### Provided entries
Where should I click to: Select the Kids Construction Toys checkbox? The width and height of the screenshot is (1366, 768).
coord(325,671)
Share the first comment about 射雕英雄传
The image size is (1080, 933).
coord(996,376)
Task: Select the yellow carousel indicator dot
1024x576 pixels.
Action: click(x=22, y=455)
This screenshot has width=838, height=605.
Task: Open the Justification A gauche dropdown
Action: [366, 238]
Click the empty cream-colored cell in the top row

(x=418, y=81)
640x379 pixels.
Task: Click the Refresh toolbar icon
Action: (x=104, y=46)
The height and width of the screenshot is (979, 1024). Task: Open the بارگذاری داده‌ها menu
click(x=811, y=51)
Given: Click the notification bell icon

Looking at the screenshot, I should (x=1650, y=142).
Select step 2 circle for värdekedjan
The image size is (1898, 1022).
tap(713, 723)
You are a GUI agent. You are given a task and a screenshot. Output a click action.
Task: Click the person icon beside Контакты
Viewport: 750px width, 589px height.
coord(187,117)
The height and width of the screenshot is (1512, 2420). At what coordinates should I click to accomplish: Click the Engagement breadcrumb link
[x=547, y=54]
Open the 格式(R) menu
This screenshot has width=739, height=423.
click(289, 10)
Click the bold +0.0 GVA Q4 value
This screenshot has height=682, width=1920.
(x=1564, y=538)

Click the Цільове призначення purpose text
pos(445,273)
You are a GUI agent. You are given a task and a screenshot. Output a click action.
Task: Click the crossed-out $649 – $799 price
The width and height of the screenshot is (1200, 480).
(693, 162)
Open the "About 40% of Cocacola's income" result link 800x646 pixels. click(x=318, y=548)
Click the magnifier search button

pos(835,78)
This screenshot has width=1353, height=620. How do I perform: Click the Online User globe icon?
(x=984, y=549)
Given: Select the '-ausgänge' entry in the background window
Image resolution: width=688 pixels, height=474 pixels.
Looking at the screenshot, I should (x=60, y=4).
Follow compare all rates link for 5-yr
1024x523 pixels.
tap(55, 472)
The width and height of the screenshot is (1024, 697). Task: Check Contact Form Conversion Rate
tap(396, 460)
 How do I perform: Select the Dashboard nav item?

### Problem to solve
Set down only the lines running from the line with "Follow compare all rates link for 5-yr" to the end of the entries above, both included, exactly as they stand.

### Solution for this task
Follow compare all rates link for 5-yr
1024x523 pixels.
tap(55, 472)
The width and height of the screenshot is (1024, 697). Task: Check Contact Form Conversion Rate
tap(396, 460)
 How do I perform: Select the Dashboard nav item?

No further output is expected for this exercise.